9/7/21
Lessons From the Fig Tree
In the morning as they passed by, they saw the fig tree withered away to its roots. Then Peter remembered and said to him, “Rabbi, look! The fig tree that you cursed has withered.” Jesus answered them, “Have faith in God. Truly I tell you, if you say to this mountain, ‘Be taken up and thrown into the sea,’ and if you do not doubt in your heart, but believe that what you say will come to pass, it will be done for you. So I tell you, whatever you ask for in prayer, believe that you have received it, and it will be yours.”
Mark 11:20-24
This passage has made me cry more than any other section of Scripture. Jesus says that if you say something…if you pray something and you do not doubt and you really believe, it will happen. And yet I have prayed things earnestly and hopefully and full of belief that have not happened. I have prayed for healings for myself. I have prayed for healing for my son. I have prayed for marriages to be saved and bodies to be restored and lives to be transformed…and I have woken up the next day and found that the heart-rending circumstances were exactly the same as when I went to bed. That is not the worst part.
See…I believed. I hoped. I asked as earnestly as I knew how to ask and nothing happened. And now I want to know why…and there are no good answers.
· Pastors have told me that I didn’t believe…not really. I must have doubted God and so He did not perform the miracle. If I would only be less sinful and more pure, God would be able to move. It is my fault that God could not do a miracle and the remaining suffering is on my head.
· Non-believers have told me that Jesus is lying. Either He does not exist or He is impotent or He does not care and I am wasting my life trying to live up to an imaginary ideal that has no ability to change my world.
· Well-meaning believers have told me that I was simply asking for the wrong things. If my heart was truly aligned with God’s then I would want what He wanted and I would only ask for things that He was going to do anyway and so I would not waste everyone’s time by asking for things that I really care about, like my son’s health.
And so I am left with either God is a scam or I am too broken. And both those are painful realities to live in.
Then I think about when my own son asks me for things. Usually his requests come at night as I am sitting down next to his bed, watching his body twitch as he tries to fall asleep. When he wants something, do I wait for him to ask perfectly, using exactly the right words and voice inflection before I will respond to him? Of course not. Do I say “yes” or “no” to everything? Of course not. Most of the time I say, “We will see.” His desires constantly change. His capacity to receive new things is never certain and sometimes granted requests lead to tears and pain more than denials. So I do not promise that we will; I do not promise that we will not. What I promise is that I will be with him tomorrow and we will work through his request together.
What if God takes this approach with us? What if there are some times that God holds off giving us our hearts’ desires because He knows that we cannot hold anything else in our hands, good or bad? What if He knows that there are some times that we need to take a rest before we are given a new gift?

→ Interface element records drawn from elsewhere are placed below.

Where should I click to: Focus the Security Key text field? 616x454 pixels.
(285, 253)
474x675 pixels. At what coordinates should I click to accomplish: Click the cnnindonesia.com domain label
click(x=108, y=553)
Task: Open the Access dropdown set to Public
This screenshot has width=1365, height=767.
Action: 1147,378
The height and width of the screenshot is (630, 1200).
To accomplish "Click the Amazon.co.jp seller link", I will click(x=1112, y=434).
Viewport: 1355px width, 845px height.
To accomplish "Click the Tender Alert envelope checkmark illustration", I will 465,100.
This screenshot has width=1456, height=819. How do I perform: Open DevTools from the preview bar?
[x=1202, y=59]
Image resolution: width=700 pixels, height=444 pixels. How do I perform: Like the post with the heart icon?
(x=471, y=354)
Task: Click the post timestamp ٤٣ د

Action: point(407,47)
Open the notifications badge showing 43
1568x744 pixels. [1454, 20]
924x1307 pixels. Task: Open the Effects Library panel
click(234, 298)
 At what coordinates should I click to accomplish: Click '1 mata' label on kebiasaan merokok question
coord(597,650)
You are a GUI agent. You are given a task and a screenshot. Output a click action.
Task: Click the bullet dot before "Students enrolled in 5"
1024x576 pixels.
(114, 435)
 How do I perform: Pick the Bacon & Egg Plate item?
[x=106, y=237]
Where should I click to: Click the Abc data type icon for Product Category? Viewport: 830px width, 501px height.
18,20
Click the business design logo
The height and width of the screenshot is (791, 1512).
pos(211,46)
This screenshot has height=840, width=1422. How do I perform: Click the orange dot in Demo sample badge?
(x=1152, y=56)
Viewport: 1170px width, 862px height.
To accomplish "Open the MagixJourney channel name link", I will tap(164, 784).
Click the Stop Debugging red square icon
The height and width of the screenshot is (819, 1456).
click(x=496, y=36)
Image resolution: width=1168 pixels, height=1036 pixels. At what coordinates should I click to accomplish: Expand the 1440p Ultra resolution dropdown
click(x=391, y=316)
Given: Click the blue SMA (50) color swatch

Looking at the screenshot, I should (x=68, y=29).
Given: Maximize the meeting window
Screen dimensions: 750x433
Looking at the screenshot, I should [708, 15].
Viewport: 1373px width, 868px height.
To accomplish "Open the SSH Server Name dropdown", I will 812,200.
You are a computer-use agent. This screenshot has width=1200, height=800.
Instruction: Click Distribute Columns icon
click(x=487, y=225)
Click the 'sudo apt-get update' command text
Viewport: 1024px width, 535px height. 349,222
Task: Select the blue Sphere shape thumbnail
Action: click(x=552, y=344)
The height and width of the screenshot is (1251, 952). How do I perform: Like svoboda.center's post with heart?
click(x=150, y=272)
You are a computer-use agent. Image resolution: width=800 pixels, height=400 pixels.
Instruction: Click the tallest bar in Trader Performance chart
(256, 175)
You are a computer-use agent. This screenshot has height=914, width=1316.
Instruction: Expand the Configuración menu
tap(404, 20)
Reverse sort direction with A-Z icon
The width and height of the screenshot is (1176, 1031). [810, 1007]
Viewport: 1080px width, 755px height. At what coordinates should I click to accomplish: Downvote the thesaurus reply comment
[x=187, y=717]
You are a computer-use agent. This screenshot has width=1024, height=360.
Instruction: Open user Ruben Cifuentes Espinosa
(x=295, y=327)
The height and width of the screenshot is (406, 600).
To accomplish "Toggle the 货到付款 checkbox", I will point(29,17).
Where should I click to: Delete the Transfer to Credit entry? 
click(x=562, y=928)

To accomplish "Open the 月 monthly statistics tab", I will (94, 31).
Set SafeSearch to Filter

I tend to think of God sitting in a Board Room, reading memos that contain my requests and stamping them with “Approved” or “Denied.” What if instead He is sitting next to my bed at night as my mind races and my eyes won’t close…what if he leans forward to hear my panic and my fears and my requests? What if He answers all those things by simply promising that we will see what tomorrow holds and we will face it together?
A moment to reflect:
What do your kids ask for the most? What do you ask God for the most?